Today the Obama administration proposed more than doubling the overtime salary threshold from $23,600 in annual pay to $50,440. Salaried employees who earn less than this amount must be paid at least time-and-a-half when they work more than 40 hours a week. In an era when the majority of people are working more than 40 hours each week while wages remain stagnant, an overhaul of overtime rules is a welcome development.
While this rule might seem relatively obscure– let’s face it, not many happy hours and family dinners are spent discussing the Fair Labor Standard Act’s overtime salary threshold—the proposed increase is good news for millions of people who work in lower-paid salaried positions. That’s because the combination of inflation and irregular increases in the threshold over the years has left too many of them without the right to overtime pay. In 1975, 62 percent of all salaried employees—those who made the equivalent of $52,000 or less in 2014 dollars—were covered by the overtime threshold at the time. But today, only eight percent of salaried employees are covered by the current threshold, according to calculations by our friends at the Economic Policy Institute. The U.S. Department of Labor proposes to fix for any potential future erosion by indexing the salary threshold so that it will automatically rise over time as wages rise.
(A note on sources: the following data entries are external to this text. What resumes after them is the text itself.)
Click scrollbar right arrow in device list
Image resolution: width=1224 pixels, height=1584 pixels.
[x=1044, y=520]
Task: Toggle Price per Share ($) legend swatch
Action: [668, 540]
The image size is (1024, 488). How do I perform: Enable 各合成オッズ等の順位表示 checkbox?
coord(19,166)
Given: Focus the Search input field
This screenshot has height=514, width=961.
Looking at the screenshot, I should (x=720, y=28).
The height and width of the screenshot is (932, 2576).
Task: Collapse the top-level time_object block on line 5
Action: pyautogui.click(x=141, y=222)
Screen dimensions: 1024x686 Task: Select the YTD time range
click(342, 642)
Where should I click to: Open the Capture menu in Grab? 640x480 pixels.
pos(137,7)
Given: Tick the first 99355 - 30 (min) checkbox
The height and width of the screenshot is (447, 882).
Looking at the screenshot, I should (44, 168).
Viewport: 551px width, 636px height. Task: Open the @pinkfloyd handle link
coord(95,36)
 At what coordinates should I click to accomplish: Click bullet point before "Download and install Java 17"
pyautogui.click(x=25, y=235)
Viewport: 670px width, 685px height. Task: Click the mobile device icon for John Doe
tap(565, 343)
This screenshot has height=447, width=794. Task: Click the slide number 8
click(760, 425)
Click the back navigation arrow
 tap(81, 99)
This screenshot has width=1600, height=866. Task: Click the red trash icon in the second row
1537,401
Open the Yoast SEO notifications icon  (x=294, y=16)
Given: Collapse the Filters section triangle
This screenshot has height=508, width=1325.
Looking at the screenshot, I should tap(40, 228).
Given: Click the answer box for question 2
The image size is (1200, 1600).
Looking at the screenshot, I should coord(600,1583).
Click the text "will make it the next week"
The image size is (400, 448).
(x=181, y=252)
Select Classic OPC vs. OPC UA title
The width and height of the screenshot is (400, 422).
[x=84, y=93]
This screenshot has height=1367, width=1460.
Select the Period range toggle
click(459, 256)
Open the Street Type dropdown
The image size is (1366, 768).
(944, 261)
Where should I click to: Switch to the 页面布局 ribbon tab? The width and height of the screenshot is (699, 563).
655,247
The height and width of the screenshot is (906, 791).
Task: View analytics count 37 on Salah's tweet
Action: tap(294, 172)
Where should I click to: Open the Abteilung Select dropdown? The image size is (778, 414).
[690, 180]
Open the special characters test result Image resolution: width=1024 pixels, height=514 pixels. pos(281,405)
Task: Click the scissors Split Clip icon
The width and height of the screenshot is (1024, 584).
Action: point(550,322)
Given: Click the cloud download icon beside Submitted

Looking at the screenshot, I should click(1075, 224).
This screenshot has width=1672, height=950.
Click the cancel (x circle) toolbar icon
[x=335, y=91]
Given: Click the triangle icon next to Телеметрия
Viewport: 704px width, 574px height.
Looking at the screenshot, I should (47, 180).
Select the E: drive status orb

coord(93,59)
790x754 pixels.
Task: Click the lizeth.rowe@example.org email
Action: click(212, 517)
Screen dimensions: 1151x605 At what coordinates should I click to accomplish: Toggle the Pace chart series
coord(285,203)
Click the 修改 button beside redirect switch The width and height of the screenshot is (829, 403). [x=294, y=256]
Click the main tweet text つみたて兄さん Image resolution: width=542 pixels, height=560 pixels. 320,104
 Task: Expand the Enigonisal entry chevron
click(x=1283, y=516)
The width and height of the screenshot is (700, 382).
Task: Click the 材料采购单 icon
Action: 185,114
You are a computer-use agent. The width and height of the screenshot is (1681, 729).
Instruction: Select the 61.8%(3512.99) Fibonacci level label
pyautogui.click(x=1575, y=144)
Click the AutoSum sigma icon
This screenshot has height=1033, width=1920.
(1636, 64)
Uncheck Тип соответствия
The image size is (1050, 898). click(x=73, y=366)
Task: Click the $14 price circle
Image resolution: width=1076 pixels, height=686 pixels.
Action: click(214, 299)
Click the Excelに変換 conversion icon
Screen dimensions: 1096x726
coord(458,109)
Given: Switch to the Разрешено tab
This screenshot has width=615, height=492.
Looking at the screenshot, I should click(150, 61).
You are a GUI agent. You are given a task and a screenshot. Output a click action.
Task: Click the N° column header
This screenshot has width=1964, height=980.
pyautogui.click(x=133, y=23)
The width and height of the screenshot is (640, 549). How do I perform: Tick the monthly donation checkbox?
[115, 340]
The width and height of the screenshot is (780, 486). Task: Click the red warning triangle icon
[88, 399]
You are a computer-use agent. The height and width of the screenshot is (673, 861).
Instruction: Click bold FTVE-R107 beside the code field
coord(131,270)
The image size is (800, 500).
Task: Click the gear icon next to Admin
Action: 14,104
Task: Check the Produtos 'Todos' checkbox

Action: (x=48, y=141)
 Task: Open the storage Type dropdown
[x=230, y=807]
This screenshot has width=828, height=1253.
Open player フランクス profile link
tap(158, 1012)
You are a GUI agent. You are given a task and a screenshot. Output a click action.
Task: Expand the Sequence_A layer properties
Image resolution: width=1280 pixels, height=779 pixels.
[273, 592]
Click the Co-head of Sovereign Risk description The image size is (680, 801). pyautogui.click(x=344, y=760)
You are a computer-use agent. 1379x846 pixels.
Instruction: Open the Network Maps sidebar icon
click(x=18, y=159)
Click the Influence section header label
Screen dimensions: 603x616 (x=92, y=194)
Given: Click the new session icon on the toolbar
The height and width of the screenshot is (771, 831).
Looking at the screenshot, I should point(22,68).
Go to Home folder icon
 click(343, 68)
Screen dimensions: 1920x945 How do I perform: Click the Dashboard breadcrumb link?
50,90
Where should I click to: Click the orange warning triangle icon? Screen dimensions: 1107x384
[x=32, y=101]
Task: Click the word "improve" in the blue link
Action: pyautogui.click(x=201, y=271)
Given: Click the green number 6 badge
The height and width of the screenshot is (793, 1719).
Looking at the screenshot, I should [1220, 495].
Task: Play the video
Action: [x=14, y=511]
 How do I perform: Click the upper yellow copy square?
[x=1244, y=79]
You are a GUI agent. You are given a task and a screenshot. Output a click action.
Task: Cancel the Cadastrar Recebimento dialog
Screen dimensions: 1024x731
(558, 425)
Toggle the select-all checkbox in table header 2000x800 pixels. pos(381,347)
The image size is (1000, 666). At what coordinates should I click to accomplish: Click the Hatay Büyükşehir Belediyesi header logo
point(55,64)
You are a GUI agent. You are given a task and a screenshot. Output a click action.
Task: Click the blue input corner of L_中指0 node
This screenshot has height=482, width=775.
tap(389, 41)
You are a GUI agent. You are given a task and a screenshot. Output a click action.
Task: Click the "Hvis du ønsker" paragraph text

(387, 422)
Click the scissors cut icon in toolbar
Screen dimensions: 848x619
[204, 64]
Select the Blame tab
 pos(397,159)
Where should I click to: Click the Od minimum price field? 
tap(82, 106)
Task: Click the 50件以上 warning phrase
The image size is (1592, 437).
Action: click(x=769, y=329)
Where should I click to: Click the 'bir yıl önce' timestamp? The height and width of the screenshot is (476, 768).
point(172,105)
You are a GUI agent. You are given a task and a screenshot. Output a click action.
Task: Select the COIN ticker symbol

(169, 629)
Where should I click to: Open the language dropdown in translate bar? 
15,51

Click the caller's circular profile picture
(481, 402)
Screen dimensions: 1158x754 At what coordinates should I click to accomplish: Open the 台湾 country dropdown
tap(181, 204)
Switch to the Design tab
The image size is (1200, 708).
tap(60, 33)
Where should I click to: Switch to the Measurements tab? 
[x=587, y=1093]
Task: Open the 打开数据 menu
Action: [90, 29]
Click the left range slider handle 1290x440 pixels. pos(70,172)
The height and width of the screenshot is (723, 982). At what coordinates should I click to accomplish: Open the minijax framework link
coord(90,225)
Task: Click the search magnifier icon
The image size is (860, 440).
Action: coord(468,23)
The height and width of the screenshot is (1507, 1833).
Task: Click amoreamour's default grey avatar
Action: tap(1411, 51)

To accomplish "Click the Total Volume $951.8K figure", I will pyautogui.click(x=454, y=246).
Boosting the salary threshold will have a meaningful impact on the lives of the nearly 5 million men and women the Obama administration proposes to cover with overtime protections. Quite simply, their time will become more valuable. Assigning them more than 40 hours of work per week will be more expensive for their employers—and that’s a good thing.
“When everything over 40 hours is free to the employer, the temptation to demand more is almost irresistible,” Fran Sussner Rodgers said in a recent New York Times opinion column. Employees like Dollar General manager Dawn Hughey know this to be true. Dawn makes $34,700 per year, and regularly works 70-hour weeks without overtime protections. Under the proposed overtime rule change, she will either get a pay bump or many hours of her life back from the company.
Part time, hourly workers also stand to benefit from a higher overtime threshold. We know that too many people who stock the shelves, sweep the floors and serve us food are working fewer hours than they would like. In our recent study of employers’ scheduling practices in Washington, D.C.’s service sector, 80 percent of survey respondents told us it was very important or somewhat important that they receive more hours. Many of these individuals will likely have an opportunity to gain additional hours as employers shift assignments from overworked, low-paid salary employees like Dawn who were previously exempted from overtime protections.
Our country’s wage and hour laws were enacted with the belief that Americans should earn a fair day’s pay for a fair day’s work. Yet today the inverse is true for too many of America’s salaried workers – they are putting in more than a fair day’s work for far less than a fair day’s pay. Fixing our nation’s outdated overtime rules is a crucial step to restoring this basic tenant of economic fairness.